Pour nous, la priorité la plus urgente est de mettre un terme à la guerre. En tant qu’organisation humanitaire, les Casques blancs appellent la communauté internationale – y compris le Gouvernement et les députés français – à faire tout son possible pour que cesse cette effroyable boucherie, dont j’ai moi-même été témoin. Surtout, nous avons un besoin urgent de matériel médical, car nous souffrons en la matière d’une grave pénurie.

M. François Rochebloine. L’hommage qui vient de vous être rendu lors des questions d’actualité témoigne du soutien particulier que notre Assemblée vous apporte, et je m’y associe pleinement.

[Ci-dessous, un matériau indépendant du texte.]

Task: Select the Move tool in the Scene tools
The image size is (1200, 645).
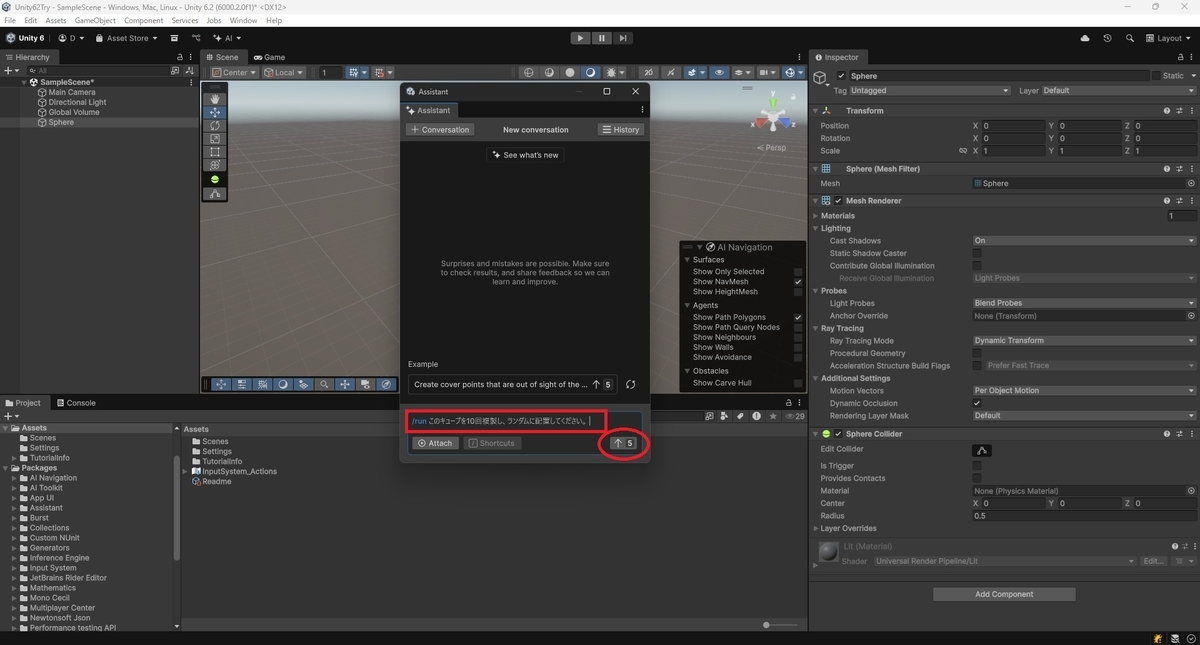Action: tap(215, 113)
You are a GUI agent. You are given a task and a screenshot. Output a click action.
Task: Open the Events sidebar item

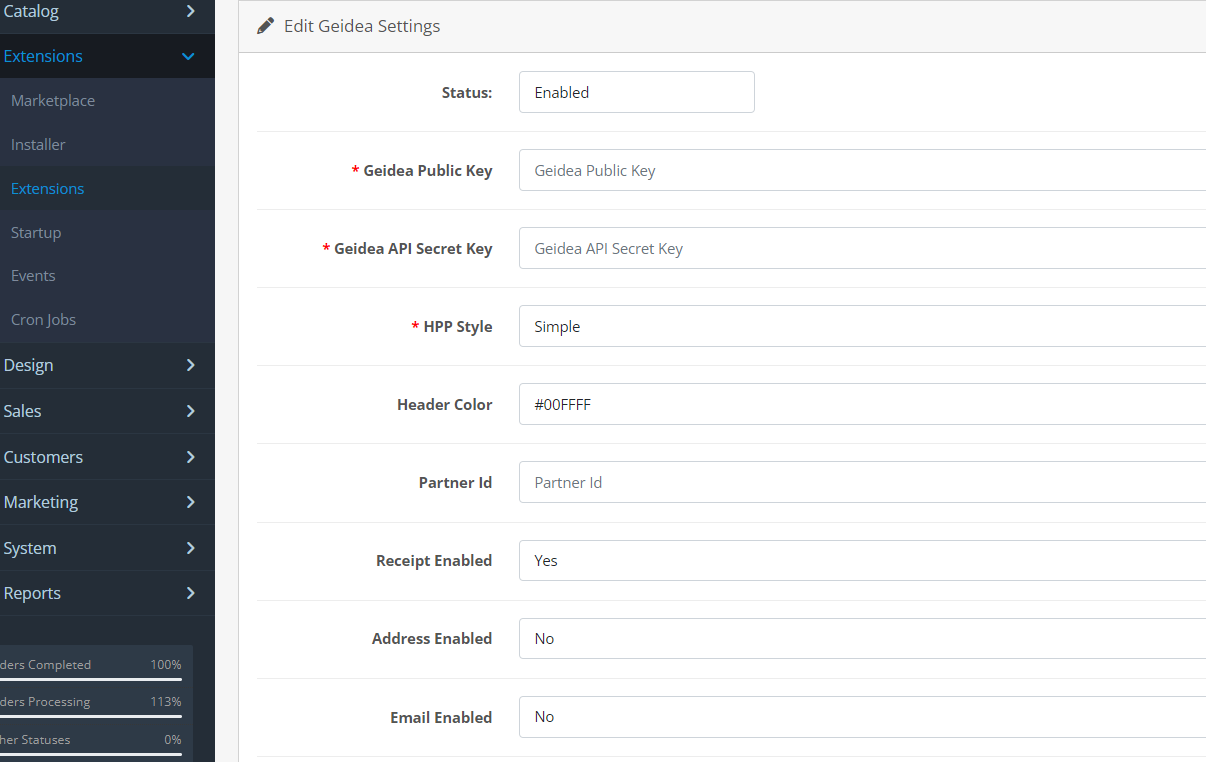point(33,276)
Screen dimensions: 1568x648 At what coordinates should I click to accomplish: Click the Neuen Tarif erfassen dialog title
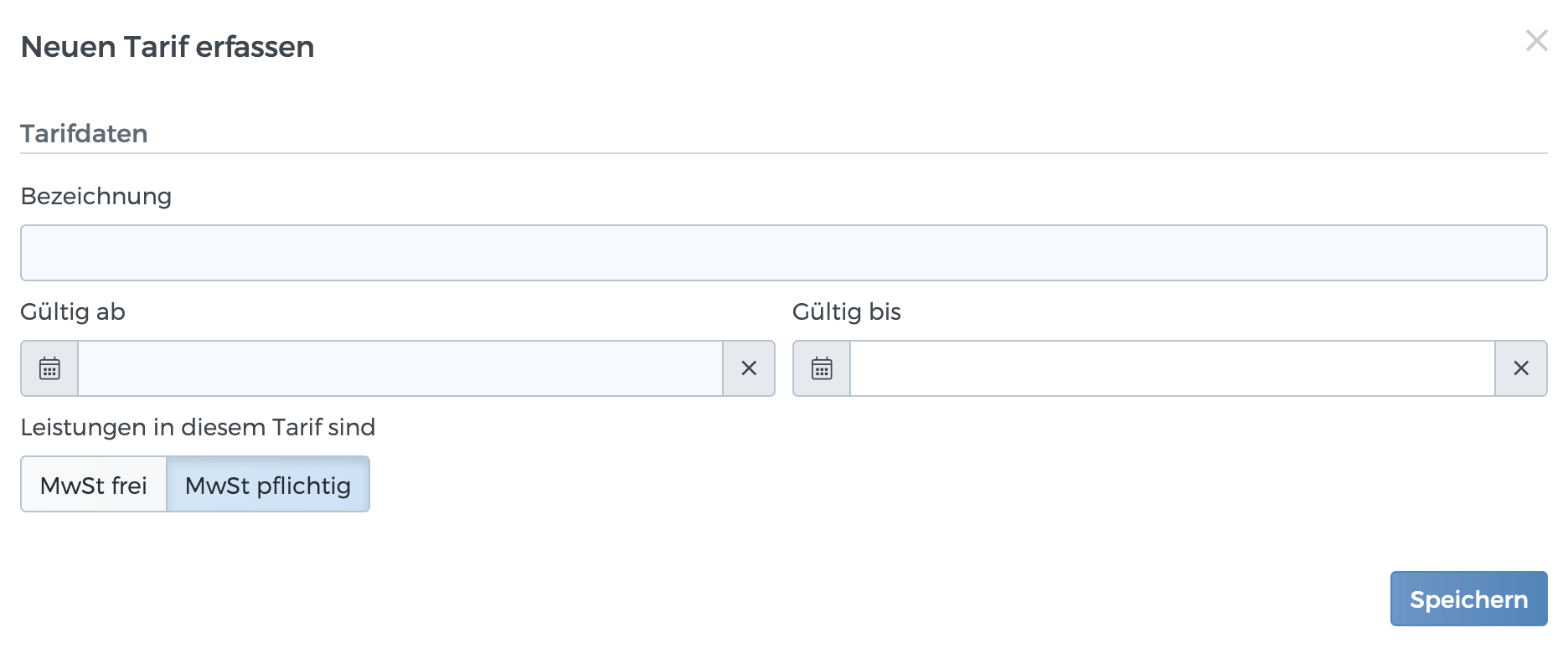coord(168,47)
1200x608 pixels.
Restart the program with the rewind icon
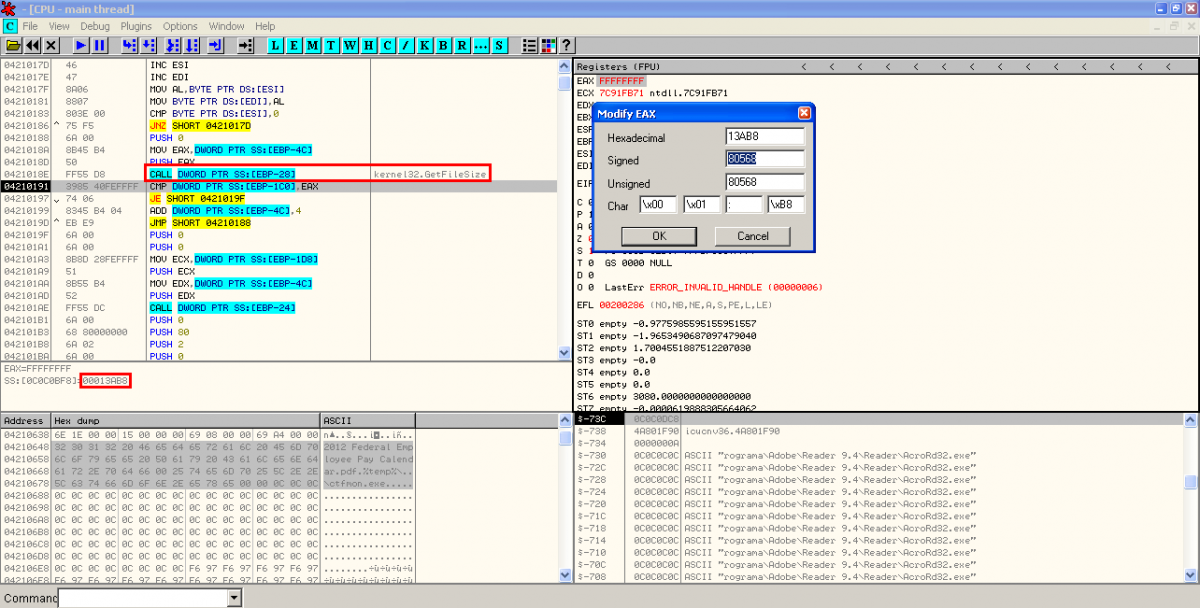pyautogui.click(x=33, y=46)
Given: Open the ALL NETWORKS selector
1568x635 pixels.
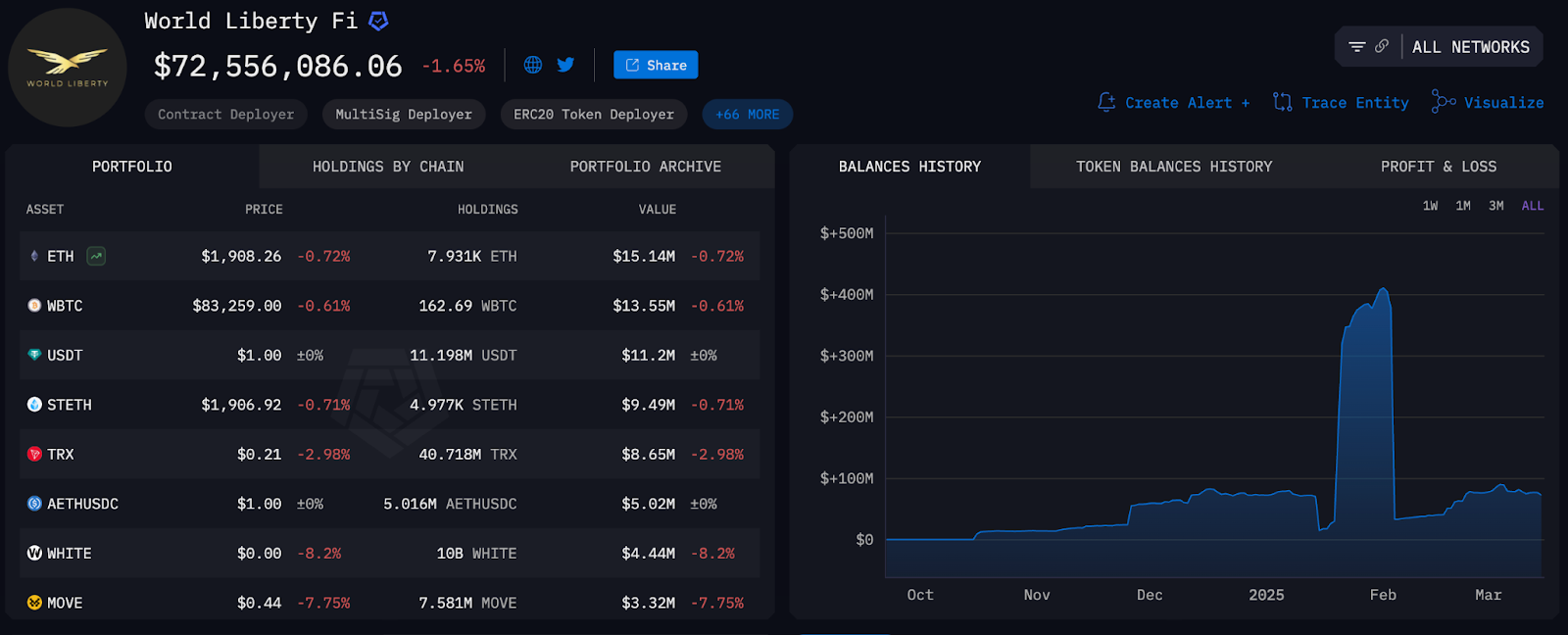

Il resterait aujourd’hui 325 000 civils à Alep. Combien ont quitté la ville ? Vers quels pays sont-ils partis ? Combien sont venus en France ? Quels sont les obstacles auxquels se heurtent les candidats au départ ? J’ai moi-même aidé deux familles à venir en France : elles ont fait face à de nombreuses difficultés d’obtention des visas, soit en Turquie soit au Liban. Que peut-on faire pour améliorer le processus ? D’autre part, les civils qui restent à Alep ne sont-ils pas les plus pauvres, les autres ayant pu quitter la Syrie grâce à des amis et à des relations, par exemple ?

Quelles sont les conditions d’exercice des journalistes sur place ? De quelle protection bénéficient-ils ?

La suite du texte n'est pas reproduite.